Questo significa però che l’attacco non sarà né limitato né misurato, visti gli obbiettivi da raggiungere tutto il territorio siriano sarà sottoposto ai bombardamenti. Va evidenziato anche il fatto che gli Usa faranno di tutto per lasciare il loro alleato israeliano fuori di questa guerra, direttamente o indirettamente. Ma che questo si possa realizzare non convince più nessuno. Come non vedere i rischi di possibili risposte – tanto più dopo le recenti provocazioni contro di loro – da parte di Hezbollah e Iran? Sembra infatti che gli Usa, accecati da un delirio di potenza, non abbiano considerato a pieno le possibili reazioni degli alleati della Siria e le conseguenza che si potrebbero avere sull’intera regione. Al di la della reazione del governo siriano e della sua posizione geografica, non ci si deve mai dimenticare il fatto che un intervento militare esterno provocherà inevitabilmente il rovesciamento del tavolo mediorientale, innescando un effetto devastante non solo per il gli equilibri in Siria, ma per tutta la regione del Mediterraneo. Ad iniziare dall’Egitto, dove gli alleati regionali degli Usa, ad iniziare dalla Turchia, guardano al cambiamento in atto come una minaccia ai loro interessi e ai loro piani nella regione.
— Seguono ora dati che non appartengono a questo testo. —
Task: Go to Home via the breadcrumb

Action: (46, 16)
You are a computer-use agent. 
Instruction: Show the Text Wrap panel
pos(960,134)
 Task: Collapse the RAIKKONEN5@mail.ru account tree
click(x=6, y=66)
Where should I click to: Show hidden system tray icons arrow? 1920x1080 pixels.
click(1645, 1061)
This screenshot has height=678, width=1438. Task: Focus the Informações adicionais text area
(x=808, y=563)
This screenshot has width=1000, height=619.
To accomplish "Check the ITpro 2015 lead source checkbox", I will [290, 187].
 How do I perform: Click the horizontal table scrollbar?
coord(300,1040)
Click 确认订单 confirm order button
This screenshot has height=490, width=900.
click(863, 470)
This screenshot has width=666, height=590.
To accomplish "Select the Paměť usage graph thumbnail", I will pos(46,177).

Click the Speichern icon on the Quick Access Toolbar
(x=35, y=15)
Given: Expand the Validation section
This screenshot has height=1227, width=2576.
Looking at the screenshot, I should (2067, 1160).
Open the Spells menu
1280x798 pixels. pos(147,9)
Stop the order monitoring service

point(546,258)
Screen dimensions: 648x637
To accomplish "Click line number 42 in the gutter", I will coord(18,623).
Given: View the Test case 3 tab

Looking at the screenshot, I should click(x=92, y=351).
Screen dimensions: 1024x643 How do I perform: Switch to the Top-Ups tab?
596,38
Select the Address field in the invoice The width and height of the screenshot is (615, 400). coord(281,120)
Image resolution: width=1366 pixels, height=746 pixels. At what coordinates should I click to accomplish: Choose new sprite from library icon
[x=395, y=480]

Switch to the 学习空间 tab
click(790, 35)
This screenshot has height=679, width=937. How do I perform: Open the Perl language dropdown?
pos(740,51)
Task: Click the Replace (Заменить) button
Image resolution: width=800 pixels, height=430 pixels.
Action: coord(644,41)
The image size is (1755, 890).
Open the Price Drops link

Alcune brevi considerazione finali. Se Assad non cade, dopo aver colpito le sedi della sicurezza e la sua capacità militare è un problema. Ma se cade subito e i ribelli avanzassero verso Damasco annunciando la caduta del regime, anche questo sarebbe un problema. Un problema non solo per la Siria, ma per tutta la regione, vista la diversità e la rivalità interna alle fazione che formano l’opposizione armata dei ribelli. Quale potrebbe essere in questo caso la reazione americana e occidentale alla creazione dello “Stato Iraq-Sham Islamico” come teorizzano alcuni gruppi salafiti?
Per questo con convinzione e ostinazione bisogna lavorare affinché, prima che sia troppo tardi, la soluzione alla crisi siriana sia politica e senza ingerenza militare esterna. Serve un tavolo nazionale dove si possano sedere governo e opposizione, naturalmente dopo un cessate il fuoco, magari realizzato sotto l’egida della Conferenza islamica o dei paesi non allineati. Un luogo dove si possa determinare un processo di riforma politica in grado di portare il paese ad elezioni democratiche.
No alla guerra imperialista, per un Mediterraneo di pace e cooperazione fra i popoli.